TREVISO - Tre appuntamenti per riscoprire il rapporto storico tra Treviso e Venezia attraverso i luoghi che ancora oggi ne conservano le tracce. Nel mese di settembre 2026 lo IAT Treviso Centro propone il ciclo di visite guidate “Treviso e la Serenissima”, con partenze fissate alle ore 15.00 nelle giornate di sabato 5, 12 e 26 settembre.
L’iniziativa è pensata per cittadini e visitatori interessati a leggere la città a partire dal suo legame con la Serenissima, un rapporto che nei secoli ha inciso su economia, assetto urbano, commerci e vita quotidiana. Il percorso mette al centro i segni concreti lasciati da questa relazione: acque, edifici, simboli e infrastrutture ancora riconoscibili nel centro storico.
Le date e quanto costa partecipare
Le visite sono in programma sabato 5 settembre, sabato 12 settembre e sabato 26 settembre 2026, sempre con partenza alle 15.
Il costo di partecipazione è di 9 euro per l’intero e di 7 euro per il ridotto, riservato ai ragazzi dai 6 ai 14 anni e alle persone con disabilità.
La prenotazione è obbligatoria al numero 0422 595780.
Il percorso tra mura, porte e canali
Il filo conduttore dei tour è la presenza veneziana nella storia di Treviso, letta non come semplice dominio ma come un intreccio di interessi e destini condivisi.
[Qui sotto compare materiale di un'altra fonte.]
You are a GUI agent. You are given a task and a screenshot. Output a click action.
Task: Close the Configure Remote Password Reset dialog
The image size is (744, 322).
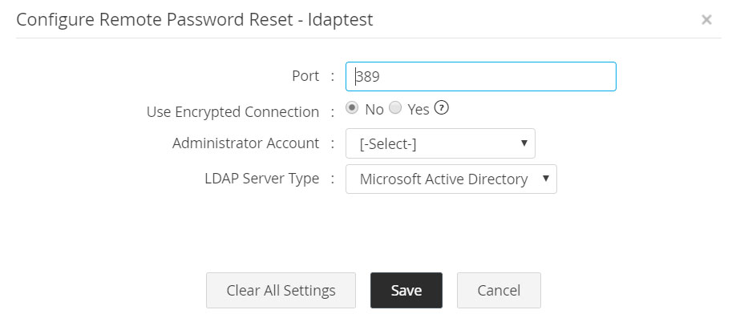(706, 20)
L’itinerario ripercorre alcuni dei punti più significativi della città.
Tra le tappe ci sono le Mura Rinascimentali, le Porte storiche e le Chiuse di Fra’ Giocondo, opere difensive e sistemi legati alla gestione dell’acqua che proteggevano il territorio.
Spazio poi a Piazza dei Signori, con il Palazzo del Podestà, il Leone alato e la Fontana delle Tette, elementi che raccontano in modo immediato il passato civile e politico della città.
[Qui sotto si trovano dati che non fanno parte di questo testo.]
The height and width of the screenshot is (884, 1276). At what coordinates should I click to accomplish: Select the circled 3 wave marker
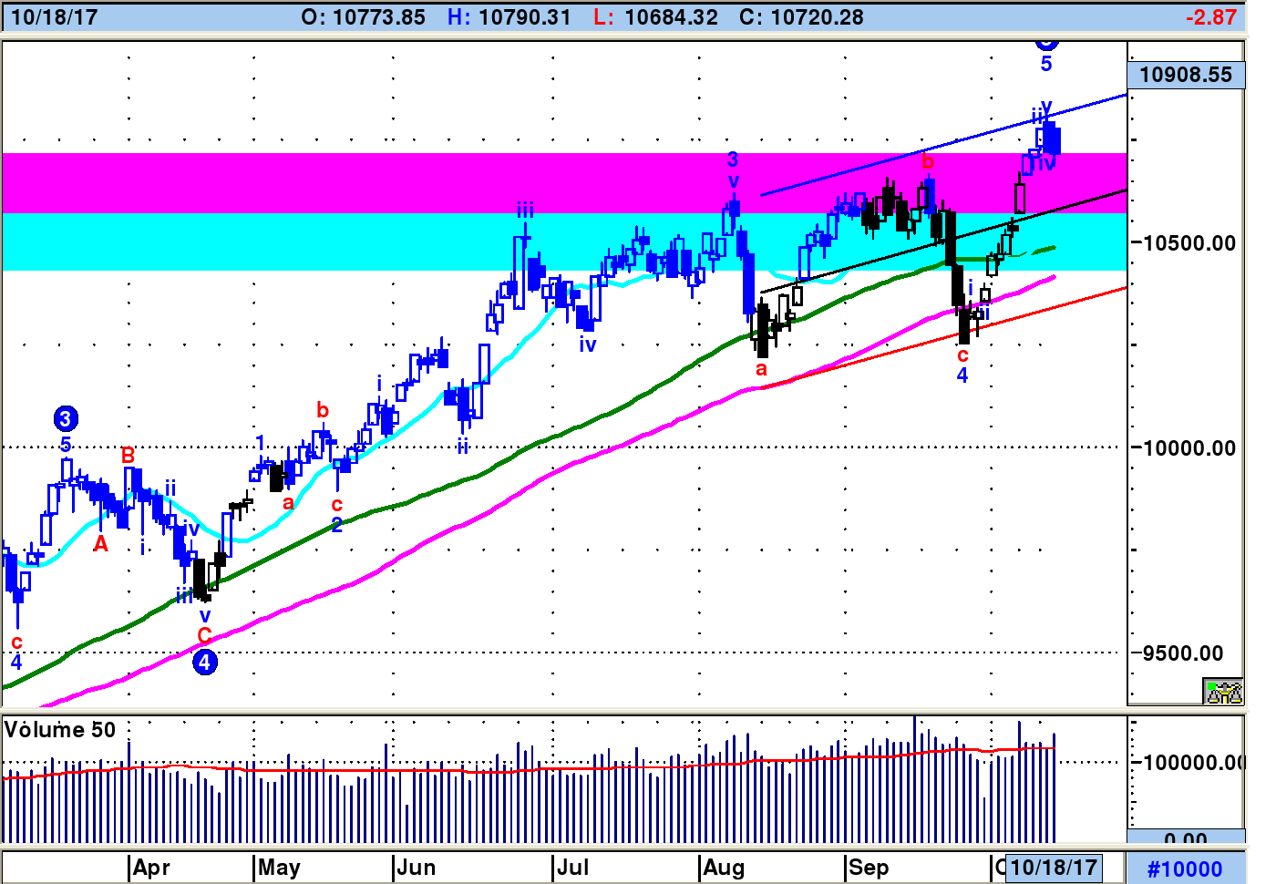[x=66, y=419]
Il percorso tocca anche i mulini cittadini, che per lungo tempo hanno lavorato per garantire il grano alla vicina Venezia, e i Buranelli, indicati come snodo di trasporti e commerci verso la laguna. In quest’area si trovava il deposito del pesce e arrivavano anche le lavandere veneziane per lavare i panni nelle acque trevisane.
I simboli della Serenissima ancora visibili in città
Le visite punteranno l’attenzione anche sui palazzi storici e sui numerosi Leoni alati disseminati in città, testimonianza ancora evidente della lunga connessione con Venezia. L’obiettivo è offrire una lettura della storia urbana attraverso dettagli che spesso restano sullo sfondo, ma che aiutano a comprendere l’identità di Treviso.
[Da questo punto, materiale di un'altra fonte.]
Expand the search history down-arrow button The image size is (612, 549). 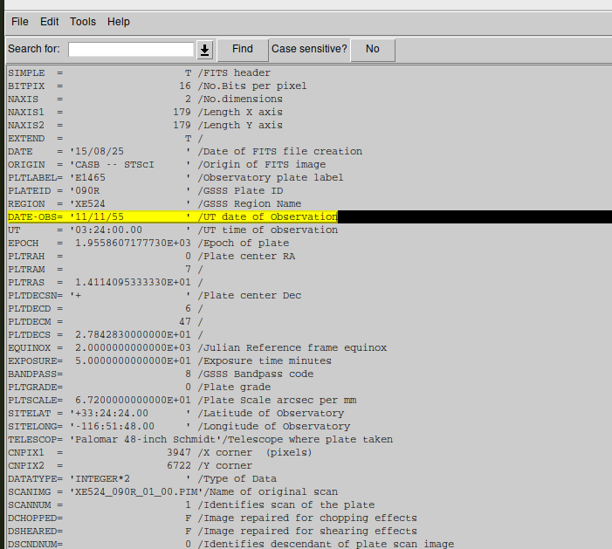click(x=205, y=50)
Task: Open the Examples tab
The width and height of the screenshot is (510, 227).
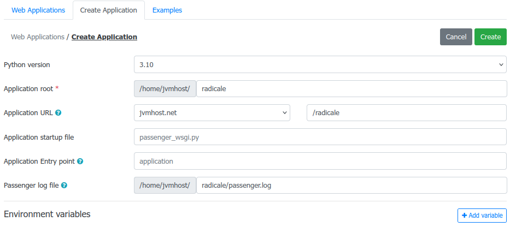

Secondo l’impostazione del progetto, il legame tra le due città è rimasto visibile anche dopo la cesura storica segnata dall’arrivo di Napoleone, lasciando un’impronta nei luoghi, nelle pietre e nei canali del centro.
Avviso per le prenotazioni a settembre
Per il mese di settembre è segnalata una possibile ridotta agibilità dell’Ufficio IAT Treviso Centro a causa di operazioni di trasloco. Per questo, oltre al contatto telefonico, viene consigliato di scrivere anche all’indirizzo e-mail dello IAT Treviso Aeroporto per facilitare la gestione delle prenotazioni e delle richieste di informazioni.